ZION, Ill. (CBS) — It’s the largest closing of a nuclear plant in the United States, and it’s right in our backyard.

The most critical and dangerous part of the process at Zion is underway right now with the transfer of used nuclear fuel.

CBS 2’s Jim Williams is the only local TV reporter allowed inside to see firsthand what’s going on and to get answers to concerns about safety in this original report.

For us, it was a first: an interview right next to a worker holding a radiation detector.

“You’re making sure that we’re safe?” Jim asked.

A worker answered, “Correct.”

You have to be this careful when crews are moving 1,500 tons of nuclear waste out of the old Zion ComEd plant on the shores of Lake Michigan.

John Sauger is managing the biggest closure of a nuclear plant in U.S. history.

“The idea is to decontaminate, clean, remove,” said Sauger.

The plant stopped operating 16 years ago, but what was left behind is so toxic robots were brought in.

“You don’t want men in there using hand tools and torches,” said Sauger.

By train and truck, they’re shipping the less hazardous material to Texas, Tennessee and Utah where it will be buried.

Dan Pryor is the project manager.

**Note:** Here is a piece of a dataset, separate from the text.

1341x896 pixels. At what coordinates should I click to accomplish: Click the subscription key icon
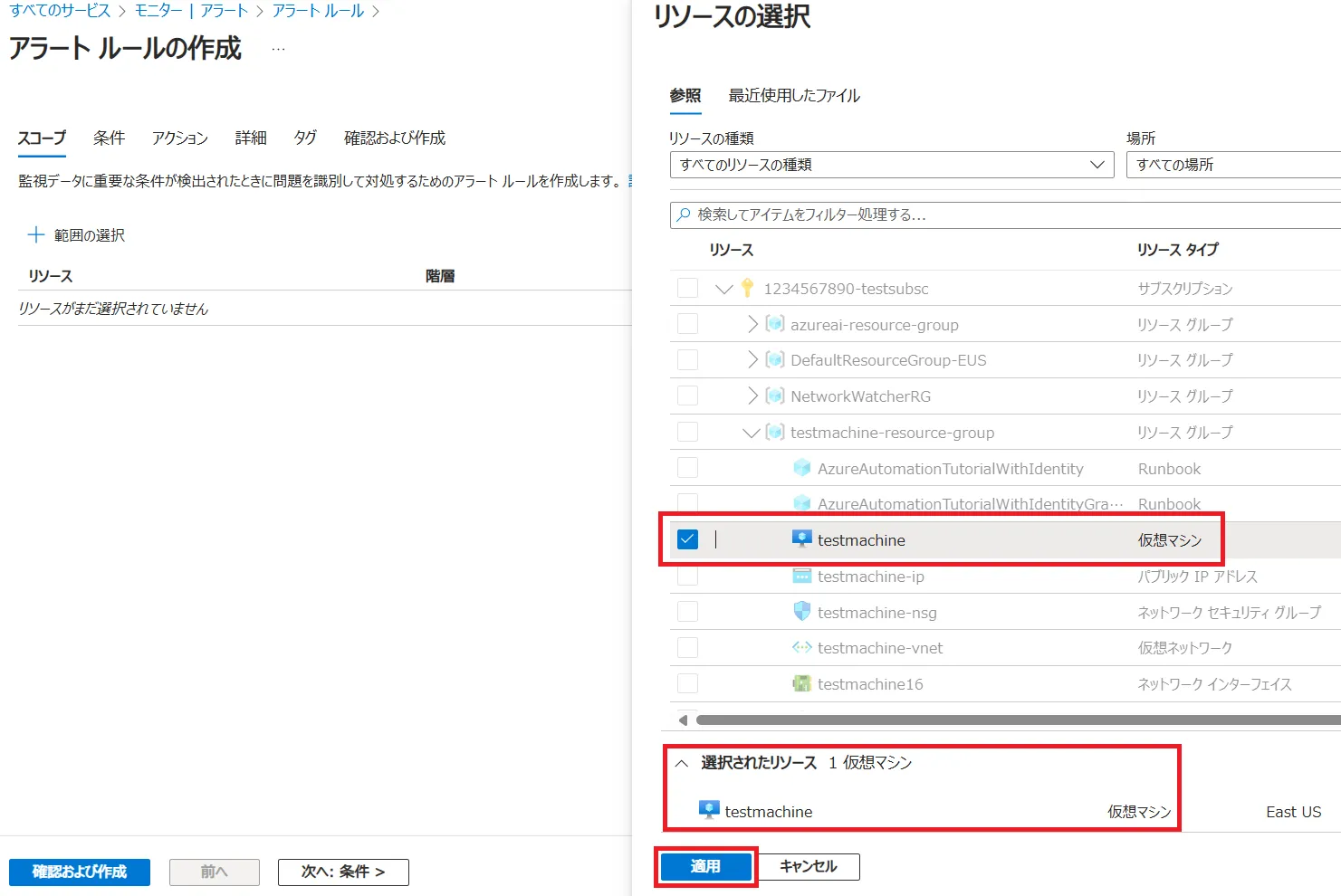tap(747, 289)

He described the less hazardous material as “filters, rags, mops; things that might have been in contact with radiated material and might be contaminated.”

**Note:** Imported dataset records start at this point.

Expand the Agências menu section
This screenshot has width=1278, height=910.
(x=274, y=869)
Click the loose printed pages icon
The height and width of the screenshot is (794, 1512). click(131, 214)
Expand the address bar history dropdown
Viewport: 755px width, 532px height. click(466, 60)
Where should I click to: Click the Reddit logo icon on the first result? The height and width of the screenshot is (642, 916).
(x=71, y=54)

But spent nuclear fuel that had been in this cooling pool is being placed in steel cylinders called casks and then encased in concrete.

Dave Kraft of the Nuclear Energy Information Service said, “We call this the nuclear bowling alley,” because all 65 casks will end up together above ground next to the old plant.

Kraft fears they could be a prime target for terrorists in a plane.

“If you have a huge fire from a burning airliner for example, It’s going to affect everything around,” said Kraft.

Kraft and Paul Kakuris, of the Dunesland Preservation Society worry the casks could break open, releasing radiation across the Chicago area and poisoning the Lake.

“We are at risk here. This is the water supply for 20 million people,” said Kakuris.

What happens if a plane were to crash over there? Those fears are not justified, according to John Sauger.

“If it’s a big enough plane, one of the engines may penetrate the concrete but not the steel liner,” said Sauger.

Today, the casks are surrounded by high fences and razor wire. Heavily armed security guards are everywhere there. Still, it’s not enough to satisfy the critics.

“You only get one chance to be wrong,” said Kraft.

Another safety concern is how will those steel and concrete casks hold up over time before a permanent storage site is created? The nuclear regulatory commission expects them to be replaced in 100 years. But, environmentalists fear those casks may wind up sitting there next to Lake Michigan for much longer than that.